Was kostet es, ein altes Bad zu renovieren?

Für eine umfassende Sanierung und Modernisierung Ihres alten Badezimmers sollten Sie ausreichend Budget einplanen. Weitere Informationen zu den möglichen Kosten für Ihr neues Traumbad haben wir in diesem Artikel für Sie zusammengestellt.

7 Tipps, wie Sie bei der Badezimmerrenovierung Kosten sparen können

  • Kaufen Sie lieber hochwertige Produkte, an denen Sie Jahrzehnte lang Freude haben werden. 
  • Teilrenovierung und Modernisierung: Gönnen Sie Ihrem Bad schöne neue Armaturen, einen effizienteren Warmwasserbereiter, eine neue Beleuchtung oder einen modernen Heizkörper, um mit wenigen Maßnahmen große Wirkungen zu erzielen. 
  • Für optimalen Schimmelschutz verwenden Sie kein essigvernetzendes, sondern neutralvernetzendes Silikon. Das kostet kaum mehr, aber die Fugen halten mehr aus und bleiben länger schön. Auf teure Spezialmischungen mit eingebautem Fungizid können Sie getrost verzichten. 
  • Es gibt viele Möglichkeiten, ein Bad teilweise oder ganz ohne Fliesen zu gestalten, etwa mit Rollputz, Kalkputz oder traditionellen Spachteltechniken. Sogar Badezimmertapeten und Lehmputze für Badezimmer sind im Fachhandel erhältlich. 

  • Das Bad ist zu klein, aber Sie können es nicht erweitern? Bringen Sie an der Längsseite einen möglichst breiten Spiegel an. Der Raum wirkt dadurch doppelt so groß. Auch mit großflächigen Bodenfliesen können Sie enge Räume optisch weiten. 
  • Feinschliff: Setzen Sie die neue Ordnung auch bei der Einrichtung und Dekoration fort. Sammeln Sie schon vor dem Renovieren Ideen zur optimalen Anordnung der Möbel, damit Sie alles dort greifbar haben, wo es gebraucht wird. Gute Organisation ist auch für die Atmosphäre im Bad entscheidend: Sie lädt ein, ist direkt vertraut und vermittelt ein gutes Gefühl von Harmonie und Sicherheit.

Badsanierung in Mietwohnungen: Nach wie vielen Jahren muss der Vermieter das Bad renovieren?

Starre Renovierungsfristen, beispielsweise „alle fünf Jahre“, sind in Mietverträgen grundsätzlich unwirksam.

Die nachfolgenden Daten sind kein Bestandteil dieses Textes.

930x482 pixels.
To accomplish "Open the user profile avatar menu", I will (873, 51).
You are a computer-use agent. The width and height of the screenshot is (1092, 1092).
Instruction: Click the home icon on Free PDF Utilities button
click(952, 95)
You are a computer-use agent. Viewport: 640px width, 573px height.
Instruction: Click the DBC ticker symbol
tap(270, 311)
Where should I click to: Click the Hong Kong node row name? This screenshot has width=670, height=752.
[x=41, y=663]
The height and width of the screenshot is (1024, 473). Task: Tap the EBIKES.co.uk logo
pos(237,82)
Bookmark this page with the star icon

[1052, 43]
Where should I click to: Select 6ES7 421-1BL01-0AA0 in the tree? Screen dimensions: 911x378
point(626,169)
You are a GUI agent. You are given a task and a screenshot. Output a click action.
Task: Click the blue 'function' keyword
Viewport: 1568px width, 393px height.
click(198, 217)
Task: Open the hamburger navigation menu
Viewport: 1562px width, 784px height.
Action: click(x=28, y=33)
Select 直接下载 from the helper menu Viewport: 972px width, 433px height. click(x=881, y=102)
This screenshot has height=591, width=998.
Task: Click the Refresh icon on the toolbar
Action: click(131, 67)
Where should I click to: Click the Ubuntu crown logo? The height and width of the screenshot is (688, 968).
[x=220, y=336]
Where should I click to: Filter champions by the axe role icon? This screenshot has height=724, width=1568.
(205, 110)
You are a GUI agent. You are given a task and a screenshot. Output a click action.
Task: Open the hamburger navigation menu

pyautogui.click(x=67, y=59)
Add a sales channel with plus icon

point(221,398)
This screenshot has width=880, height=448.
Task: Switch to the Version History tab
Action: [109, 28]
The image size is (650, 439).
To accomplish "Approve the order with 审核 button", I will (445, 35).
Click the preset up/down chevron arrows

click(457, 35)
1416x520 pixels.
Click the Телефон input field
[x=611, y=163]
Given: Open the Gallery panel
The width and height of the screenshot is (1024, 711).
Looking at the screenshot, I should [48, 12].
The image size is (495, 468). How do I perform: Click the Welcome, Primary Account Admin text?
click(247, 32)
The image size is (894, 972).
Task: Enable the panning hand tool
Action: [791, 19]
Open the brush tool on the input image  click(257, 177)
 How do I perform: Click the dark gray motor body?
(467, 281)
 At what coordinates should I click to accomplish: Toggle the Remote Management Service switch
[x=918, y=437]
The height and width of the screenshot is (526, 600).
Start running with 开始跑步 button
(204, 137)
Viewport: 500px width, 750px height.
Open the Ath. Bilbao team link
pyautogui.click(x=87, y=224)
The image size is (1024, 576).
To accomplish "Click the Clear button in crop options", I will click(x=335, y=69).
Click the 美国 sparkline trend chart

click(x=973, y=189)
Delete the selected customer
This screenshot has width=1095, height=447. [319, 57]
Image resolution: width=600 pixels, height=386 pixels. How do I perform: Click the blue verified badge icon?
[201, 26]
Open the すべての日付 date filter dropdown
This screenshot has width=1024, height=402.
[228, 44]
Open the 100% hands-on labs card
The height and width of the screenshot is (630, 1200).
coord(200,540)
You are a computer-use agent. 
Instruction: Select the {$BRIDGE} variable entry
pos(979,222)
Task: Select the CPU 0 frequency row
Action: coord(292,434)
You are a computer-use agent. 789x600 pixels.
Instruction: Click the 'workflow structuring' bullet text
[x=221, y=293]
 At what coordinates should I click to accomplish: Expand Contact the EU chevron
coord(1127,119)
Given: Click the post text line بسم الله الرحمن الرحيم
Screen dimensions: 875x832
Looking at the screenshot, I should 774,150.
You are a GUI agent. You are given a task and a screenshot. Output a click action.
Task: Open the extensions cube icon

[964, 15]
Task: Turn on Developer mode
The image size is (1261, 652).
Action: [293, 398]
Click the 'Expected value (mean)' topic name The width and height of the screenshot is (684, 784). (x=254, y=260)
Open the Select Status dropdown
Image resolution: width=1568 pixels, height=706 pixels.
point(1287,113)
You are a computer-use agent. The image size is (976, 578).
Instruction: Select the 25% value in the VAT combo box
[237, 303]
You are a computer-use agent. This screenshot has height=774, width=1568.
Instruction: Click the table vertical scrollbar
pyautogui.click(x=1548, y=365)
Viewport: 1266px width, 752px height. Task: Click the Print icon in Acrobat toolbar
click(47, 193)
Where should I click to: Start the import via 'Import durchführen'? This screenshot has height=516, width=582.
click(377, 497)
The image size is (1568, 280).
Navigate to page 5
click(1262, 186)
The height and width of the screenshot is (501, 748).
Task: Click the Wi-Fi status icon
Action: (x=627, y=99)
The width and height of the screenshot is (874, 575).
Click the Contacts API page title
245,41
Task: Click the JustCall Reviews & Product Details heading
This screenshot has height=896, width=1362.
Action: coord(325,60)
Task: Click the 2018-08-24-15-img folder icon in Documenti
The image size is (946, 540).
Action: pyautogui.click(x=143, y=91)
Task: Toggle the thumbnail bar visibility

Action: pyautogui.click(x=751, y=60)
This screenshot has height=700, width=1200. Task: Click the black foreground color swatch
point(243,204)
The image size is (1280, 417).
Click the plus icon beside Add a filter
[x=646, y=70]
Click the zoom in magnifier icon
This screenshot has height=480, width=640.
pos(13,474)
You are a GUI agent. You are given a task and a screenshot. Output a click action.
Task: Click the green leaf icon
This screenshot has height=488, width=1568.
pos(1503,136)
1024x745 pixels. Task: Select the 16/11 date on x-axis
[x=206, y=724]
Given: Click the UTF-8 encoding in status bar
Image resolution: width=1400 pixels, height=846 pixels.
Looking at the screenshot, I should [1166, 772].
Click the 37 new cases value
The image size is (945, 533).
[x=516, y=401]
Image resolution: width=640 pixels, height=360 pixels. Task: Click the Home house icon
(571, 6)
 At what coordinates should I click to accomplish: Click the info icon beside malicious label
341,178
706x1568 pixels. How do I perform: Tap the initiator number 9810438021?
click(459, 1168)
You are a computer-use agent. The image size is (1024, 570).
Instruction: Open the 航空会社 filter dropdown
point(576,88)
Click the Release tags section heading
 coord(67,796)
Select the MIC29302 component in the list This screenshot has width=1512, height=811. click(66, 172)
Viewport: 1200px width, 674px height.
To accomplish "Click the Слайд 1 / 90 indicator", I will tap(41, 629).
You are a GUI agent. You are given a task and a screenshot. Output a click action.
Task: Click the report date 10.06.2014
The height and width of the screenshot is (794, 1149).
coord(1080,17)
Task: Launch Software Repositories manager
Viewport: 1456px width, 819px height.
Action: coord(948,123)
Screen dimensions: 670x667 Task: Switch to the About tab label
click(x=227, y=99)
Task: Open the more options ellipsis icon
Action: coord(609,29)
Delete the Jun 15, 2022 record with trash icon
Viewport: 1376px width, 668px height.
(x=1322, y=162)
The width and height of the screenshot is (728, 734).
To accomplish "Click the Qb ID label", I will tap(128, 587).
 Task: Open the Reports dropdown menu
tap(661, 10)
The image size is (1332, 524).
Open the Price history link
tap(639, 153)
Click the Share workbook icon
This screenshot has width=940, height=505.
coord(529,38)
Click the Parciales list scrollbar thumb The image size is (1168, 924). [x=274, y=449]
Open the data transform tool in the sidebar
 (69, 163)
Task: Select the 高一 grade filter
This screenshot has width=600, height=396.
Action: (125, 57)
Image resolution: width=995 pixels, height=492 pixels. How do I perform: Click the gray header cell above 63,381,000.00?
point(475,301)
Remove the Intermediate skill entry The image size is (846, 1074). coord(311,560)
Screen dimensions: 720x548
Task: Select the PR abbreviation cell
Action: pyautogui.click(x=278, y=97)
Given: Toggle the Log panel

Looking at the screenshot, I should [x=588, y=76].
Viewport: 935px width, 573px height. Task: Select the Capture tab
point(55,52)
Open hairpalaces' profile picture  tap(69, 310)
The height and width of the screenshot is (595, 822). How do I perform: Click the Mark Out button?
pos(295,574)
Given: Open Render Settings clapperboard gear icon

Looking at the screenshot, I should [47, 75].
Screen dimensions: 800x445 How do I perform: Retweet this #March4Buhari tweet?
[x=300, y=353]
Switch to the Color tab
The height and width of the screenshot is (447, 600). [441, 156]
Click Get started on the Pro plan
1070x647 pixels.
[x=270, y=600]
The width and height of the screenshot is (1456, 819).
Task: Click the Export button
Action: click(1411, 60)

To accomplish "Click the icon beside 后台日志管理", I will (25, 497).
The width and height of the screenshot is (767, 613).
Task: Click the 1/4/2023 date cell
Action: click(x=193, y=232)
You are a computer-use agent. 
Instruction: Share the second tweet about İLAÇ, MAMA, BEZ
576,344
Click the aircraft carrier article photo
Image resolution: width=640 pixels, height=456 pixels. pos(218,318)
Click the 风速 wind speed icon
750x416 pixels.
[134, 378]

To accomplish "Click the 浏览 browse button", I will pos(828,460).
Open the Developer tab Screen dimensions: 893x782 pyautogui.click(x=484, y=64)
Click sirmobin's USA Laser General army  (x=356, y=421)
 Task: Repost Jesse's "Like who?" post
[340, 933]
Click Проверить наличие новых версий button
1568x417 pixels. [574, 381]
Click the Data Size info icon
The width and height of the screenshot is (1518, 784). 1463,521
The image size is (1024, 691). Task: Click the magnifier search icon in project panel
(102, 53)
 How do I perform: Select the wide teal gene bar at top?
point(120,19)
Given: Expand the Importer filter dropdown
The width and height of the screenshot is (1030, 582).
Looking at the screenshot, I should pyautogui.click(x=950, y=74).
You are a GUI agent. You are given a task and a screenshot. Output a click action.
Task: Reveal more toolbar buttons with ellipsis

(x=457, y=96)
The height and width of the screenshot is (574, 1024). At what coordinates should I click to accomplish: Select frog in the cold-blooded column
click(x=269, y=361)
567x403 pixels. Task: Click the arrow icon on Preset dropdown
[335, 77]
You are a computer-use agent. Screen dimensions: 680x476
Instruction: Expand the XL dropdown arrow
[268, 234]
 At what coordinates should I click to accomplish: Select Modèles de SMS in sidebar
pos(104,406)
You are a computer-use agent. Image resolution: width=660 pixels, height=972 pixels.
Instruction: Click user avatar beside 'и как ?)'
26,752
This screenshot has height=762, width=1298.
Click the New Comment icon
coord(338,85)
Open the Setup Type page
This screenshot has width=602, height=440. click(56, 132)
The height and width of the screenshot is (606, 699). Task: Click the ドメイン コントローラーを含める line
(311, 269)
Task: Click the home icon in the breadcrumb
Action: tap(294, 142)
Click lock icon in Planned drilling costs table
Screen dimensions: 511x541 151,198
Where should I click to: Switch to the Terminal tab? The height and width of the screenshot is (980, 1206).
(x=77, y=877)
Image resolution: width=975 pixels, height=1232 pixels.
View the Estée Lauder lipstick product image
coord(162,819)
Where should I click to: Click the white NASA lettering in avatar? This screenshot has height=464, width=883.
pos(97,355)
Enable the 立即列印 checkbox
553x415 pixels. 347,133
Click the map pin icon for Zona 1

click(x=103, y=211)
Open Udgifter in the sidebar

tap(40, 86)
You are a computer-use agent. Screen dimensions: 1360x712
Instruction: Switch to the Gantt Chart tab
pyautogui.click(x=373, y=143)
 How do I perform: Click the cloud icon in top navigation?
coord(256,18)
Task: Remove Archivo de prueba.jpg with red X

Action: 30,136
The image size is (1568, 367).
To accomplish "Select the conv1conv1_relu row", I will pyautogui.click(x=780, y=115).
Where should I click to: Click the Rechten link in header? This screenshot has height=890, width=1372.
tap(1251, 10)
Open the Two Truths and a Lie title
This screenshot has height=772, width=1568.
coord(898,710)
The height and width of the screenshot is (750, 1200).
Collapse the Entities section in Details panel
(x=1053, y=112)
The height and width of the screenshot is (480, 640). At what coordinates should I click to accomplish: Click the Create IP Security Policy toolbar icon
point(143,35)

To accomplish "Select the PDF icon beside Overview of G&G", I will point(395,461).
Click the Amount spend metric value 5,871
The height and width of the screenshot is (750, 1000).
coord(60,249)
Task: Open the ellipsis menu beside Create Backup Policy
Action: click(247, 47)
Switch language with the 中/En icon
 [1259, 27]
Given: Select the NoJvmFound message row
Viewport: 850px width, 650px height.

Sowohl für Mieter als auch für Vermieter gilt: Ausschlaggebend bei der Renovierungspflicht ist der tatsächliche Zustand. Laut § 535 BGB ist der Vermieter lediglich zur Instandhaltung der Wohnung verpflichtet. Solange das Bad also funktioniert und wie vertraglich vereinbart genutzt werden kann, muss der Vermieter es nicht renovieren. Wenn allerdings etwas defekt, nicht mehr einsatzbereit oder gefährlich ist, muss er es reparieren oder austauschen lassen. Zum Beispiel eine aufgeraute Badewanne, schwarze Silikonfugen, undichte Anschlüsse, zerbrochene Fliesen oder Schimmelschäden. Für das Instandhalten der vorhandenen Heizungs- und Lüftungsanlage ist ebenfalls der Vermieter zuständig. Modernisierungen oder Verschönerungen fallen dagegen nicht in seinen Verantwortungsbereich.

Venticello von Villeroy & Boch

Sie können also nicht von Ihrem Vermieter verlangen, das alte Bad zu renovieren, weil es Ihnen nicht gefällt oder insgesamt abgeschabt und unansehnlich ist. Doch der Vermieter kann Ihnen auch nicht verbieten, die Badrenovierung in Eigenregie selbst vorzunehmen. Wenn Sie fest verbaute Teile austauschen wollen, etwa ein neues Waschbecken einbauen oder eine andere Dusche montieren, sprechen Sie Ihre Pläne am besten vorher mit dem Hausbesitzer ab. Vielleicht ist er ja sogar bereit, sich an den Kosten zu beteiligen, etwa das Material einzukaufen oder den Transport zu übernehmen.